Stockées sur IPFS, ces métadonnées existent tant que quelqu’un fait tourner un nœud et les épingle. Un service comme ClubNFT offre la possibilité de faire des “backup” mais, encore une fois, c’est de nouveau compter sur un intermédiaire pour faire durer l’existence de ce qui fait la valeur de nos jetons.

Un autre exemple, encore plus criant : les “Real World Asset” (RWA). En résumé, faire une absolue confiance en une tierce-partie pour conserver par exemple, une bouteille de vin rare. Ils ferment boutique dans 5 ans ? Priez fort pour être sûr que la bouteille n’ait pas changé en cours de route sans votre accord… car ce n’est pas avec un NFT que vous pourriez vérifier ça ! Ça vaut pour du vin, mais ça vaut pour n’importe quel actif du monde réel. Le NFT ici ne vaut rien puisque vous ne possédez réellement que le NFT, sinon la bouteille serait chez vous. Il existe une différence entre propriété et appartenance. Fine, mais réelle.

Les NFT en tant que tel ont perdu. Par contre, les intermédiaires qui s’occupent de leur donner de l’attention (par leur solution uniquement) se sont multipliés. Le fameux Web3 n’existe que sur des slides de présentation des VC et autres agences de consulting pour les crédules.

Quel endgame pour les NFT ?

C’est la question à un milliard d’utilisateurs. Les NFT servent avant tout à quantifier l’inquantifiable en ligne sans le besoin d’un intermédiaire. Tout comme Bitcoin (ou les cryptos), ils sont donc une alternative en cas de défaillance des services centralisés. C’est la plus grande force des NFT mais pour garantir son efficience, il faudrait consolider leur aspect 100% on-chain. Sinon, il est plus simple, plus efficace et moins cher d’entretenir plus de serveurs.

L’avenir des NFT sera 100% on-chain ou ne sera pas.
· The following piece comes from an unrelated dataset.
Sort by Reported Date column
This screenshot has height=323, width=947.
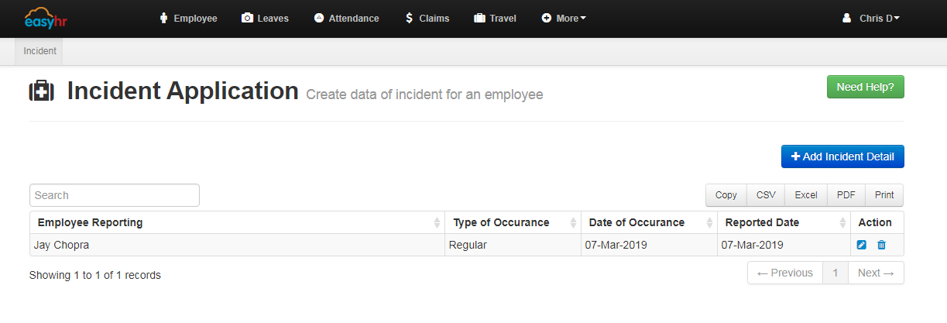842,223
Jouer la demi-mesure du “Web 2.5” n’aide personne car toute la complexité du Web3 n’attire pas du tout un utilisateur habitué à l’UX du Web2. Si un outil Web3 doit exister, il doit être tellement robuste qu’il devra résister à toute épreuve y compris la disparition de son créateur. C’est la promesse de base de tout produit utilisant la blockchain (étudiez Bitcoin si vous pensez le contraire).

Est-ce que tout sur internet doit être gravé dans le marbre ? Non, mais ce qui mérite de l’être comme des diplômes, des permis ou des cartes d’identité devra être immuable. Quant au reste, peut-être que lorsque cette guerre de l’attention mortifère prendra fin, nous verrons un cas d’utilisation qui révolutionnera (vraiment) les internets.

En attendant, celles et ceux qui vous divertissent le font rarement gratuitement. Autant d’attention qui leur est donnée qui ne le sera pas pour d’autres sujets plus importants.